July 22, 2024
Hundreds of thousands, if not millions, of cameras manufactured by companies linked to grave human rights abuses by the Chinese government are monitoring public spaces all over Australia, and potentially providing backdoor access to footage to other bad actors.
The cameras, manufactured by Chinese Communist Partylinked companies Hikvision and Dahua, were removed last year from government departments amid spyware concerns, but they remain prolific in countless other public settings.
Leading global security expert Conor Healy, who visited Australia last week, said concerns regarding the capacity for the cameras to enable covert access to an array of bad actors, including pedophiles and organised criminal networks, were at least as worrying as the companies' links to Chinese human rights abuses.
"Claims of thousands or tens of thousands of Dahua and Hikvision surveillance devices in Australia are serious underestimations," said Mr Healy, director of government research at US-based independent security and surveillance industry research group IPVM.
"The true number is at least hundreds of thousands, if not millions, given their significant market share in Australia.
"Australians can easily see this for themselves by walking a block of any city street, and that is without considering the numerous other brands these devices masquerade as."
During a walk around Melbourne last week, Mr Healy spotted Hikvision and Dahua cameras in locations including the Shrine of Remembrance, National Gallery of Victoria, Melbourne Town Hall, and Melbourne Airport.
He said while espionage concerns were valid, they "tend to politicise this issue and drown out the broader public impacts of insecure security products".
"Whether created by the managed security services or carelessness, cyber vulnerabilities exist for anyone to exploit once discovered," Mr Healy said.
"Cameras in people's homes used to monitor children have fed illicit markets on Telegram for child pornography. Abuse for myriad forms of criminal activity can happen, and is happening.
"Government officials ... inexplicably appear to be ignorant of this grave problem, perhaps taking cues from security industry professionals who regularly push the specious and perverse logic that it's really the public who are to blame for not updating their software, or not connecting devices in the most secure way, rather than the manufacturers.

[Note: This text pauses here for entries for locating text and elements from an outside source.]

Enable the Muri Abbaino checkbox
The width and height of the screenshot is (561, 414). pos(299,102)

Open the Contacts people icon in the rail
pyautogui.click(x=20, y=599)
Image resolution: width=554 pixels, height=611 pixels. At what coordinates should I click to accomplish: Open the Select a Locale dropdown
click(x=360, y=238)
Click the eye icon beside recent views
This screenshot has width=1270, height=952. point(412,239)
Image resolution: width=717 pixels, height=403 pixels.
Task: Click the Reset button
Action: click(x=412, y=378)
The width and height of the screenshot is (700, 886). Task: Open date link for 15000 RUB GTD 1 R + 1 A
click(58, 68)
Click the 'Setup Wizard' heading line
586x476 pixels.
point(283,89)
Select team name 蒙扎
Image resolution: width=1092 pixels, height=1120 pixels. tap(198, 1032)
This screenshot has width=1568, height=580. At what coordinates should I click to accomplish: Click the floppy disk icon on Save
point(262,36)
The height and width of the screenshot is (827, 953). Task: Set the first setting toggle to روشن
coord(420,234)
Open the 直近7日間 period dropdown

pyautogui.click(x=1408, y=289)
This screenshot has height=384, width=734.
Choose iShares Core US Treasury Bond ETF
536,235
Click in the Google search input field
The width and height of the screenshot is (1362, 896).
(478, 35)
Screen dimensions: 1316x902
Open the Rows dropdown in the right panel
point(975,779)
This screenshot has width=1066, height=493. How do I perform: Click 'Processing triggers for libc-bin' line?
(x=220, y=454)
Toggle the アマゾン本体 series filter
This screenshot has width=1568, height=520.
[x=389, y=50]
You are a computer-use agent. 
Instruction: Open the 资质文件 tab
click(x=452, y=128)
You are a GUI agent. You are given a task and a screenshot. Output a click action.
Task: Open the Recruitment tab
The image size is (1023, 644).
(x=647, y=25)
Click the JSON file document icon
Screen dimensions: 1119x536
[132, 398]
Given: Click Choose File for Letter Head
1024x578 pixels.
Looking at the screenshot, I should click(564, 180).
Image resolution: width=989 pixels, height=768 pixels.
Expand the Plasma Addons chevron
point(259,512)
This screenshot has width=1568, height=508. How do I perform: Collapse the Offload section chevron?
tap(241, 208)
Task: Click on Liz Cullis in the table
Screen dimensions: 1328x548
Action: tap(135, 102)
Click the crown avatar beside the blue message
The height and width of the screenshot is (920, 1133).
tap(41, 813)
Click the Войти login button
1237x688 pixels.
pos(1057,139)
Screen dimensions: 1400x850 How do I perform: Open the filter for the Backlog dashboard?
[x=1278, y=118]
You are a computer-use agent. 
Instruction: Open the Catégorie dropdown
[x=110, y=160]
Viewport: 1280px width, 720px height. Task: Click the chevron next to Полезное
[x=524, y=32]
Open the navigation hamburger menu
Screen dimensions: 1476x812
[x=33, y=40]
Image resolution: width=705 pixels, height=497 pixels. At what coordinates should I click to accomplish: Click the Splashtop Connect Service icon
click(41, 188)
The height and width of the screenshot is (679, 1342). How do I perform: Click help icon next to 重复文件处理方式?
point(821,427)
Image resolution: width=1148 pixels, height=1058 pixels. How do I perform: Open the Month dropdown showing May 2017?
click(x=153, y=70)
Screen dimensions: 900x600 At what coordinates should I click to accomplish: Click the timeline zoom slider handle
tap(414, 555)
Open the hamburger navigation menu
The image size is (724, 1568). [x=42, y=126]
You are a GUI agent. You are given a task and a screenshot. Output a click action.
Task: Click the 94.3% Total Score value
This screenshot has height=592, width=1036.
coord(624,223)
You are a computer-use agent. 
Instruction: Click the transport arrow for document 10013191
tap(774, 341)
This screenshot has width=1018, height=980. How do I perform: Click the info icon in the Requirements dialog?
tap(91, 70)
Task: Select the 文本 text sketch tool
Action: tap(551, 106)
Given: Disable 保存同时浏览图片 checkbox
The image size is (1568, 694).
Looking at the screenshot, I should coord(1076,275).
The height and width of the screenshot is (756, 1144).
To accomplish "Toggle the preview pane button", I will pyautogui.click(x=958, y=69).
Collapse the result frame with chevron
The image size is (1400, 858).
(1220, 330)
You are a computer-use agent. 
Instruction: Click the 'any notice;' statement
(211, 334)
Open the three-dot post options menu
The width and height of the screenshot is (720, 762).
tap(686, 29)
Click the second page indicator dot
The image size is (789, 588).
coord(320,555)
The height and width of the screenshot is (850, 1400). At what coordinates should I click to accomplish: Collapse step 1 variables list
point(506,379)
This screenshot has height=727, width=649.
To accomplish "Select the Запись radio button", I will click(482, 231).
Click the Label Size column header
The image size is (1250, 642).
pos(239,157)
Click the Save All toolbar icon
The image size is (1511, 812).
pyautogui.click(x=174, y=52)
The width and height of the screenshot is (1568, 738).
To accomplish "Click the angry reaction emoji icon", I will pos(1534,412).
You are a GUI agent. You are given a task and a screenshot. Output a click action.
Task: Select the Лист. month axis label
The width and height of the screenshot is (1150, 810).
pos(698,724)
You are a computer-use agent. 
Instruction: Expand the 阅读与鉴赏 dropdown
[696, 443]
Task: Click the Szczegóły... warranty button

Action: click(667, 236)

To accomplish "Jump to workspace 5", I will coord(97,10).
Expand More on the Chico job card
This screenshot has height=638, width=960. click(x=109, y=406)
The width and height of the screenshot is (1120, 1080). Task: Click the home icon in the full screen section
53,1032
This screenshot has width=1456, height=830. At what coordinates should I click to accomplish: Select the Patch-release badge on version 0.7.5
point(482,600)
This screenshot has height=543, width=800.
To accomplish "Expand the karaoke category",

"If we cannot agree on China, we should at least agree that it is unacceptable for security manufacturers to sell insecure products, then do little to address their failures. Western governments are enablers, and should be cracking down on cybersecurity failures with the same zeal as on oil spills or E. coli outbreaks."
An audit of federal government departments last year resulted in the detection and removal of at least 1550 Hikvision and Dahua cameras from at least 245 sites, with 435 cameras found at Defence sites alone.
Opposition home affairs and cyber security spokesman James Paterson said "high-risk vendors" such as Hikvision and Dahua had "no place in federal, state or local government because of the cyber security risk they pose and the immorality of supporting companies involved in serious human rights abuses".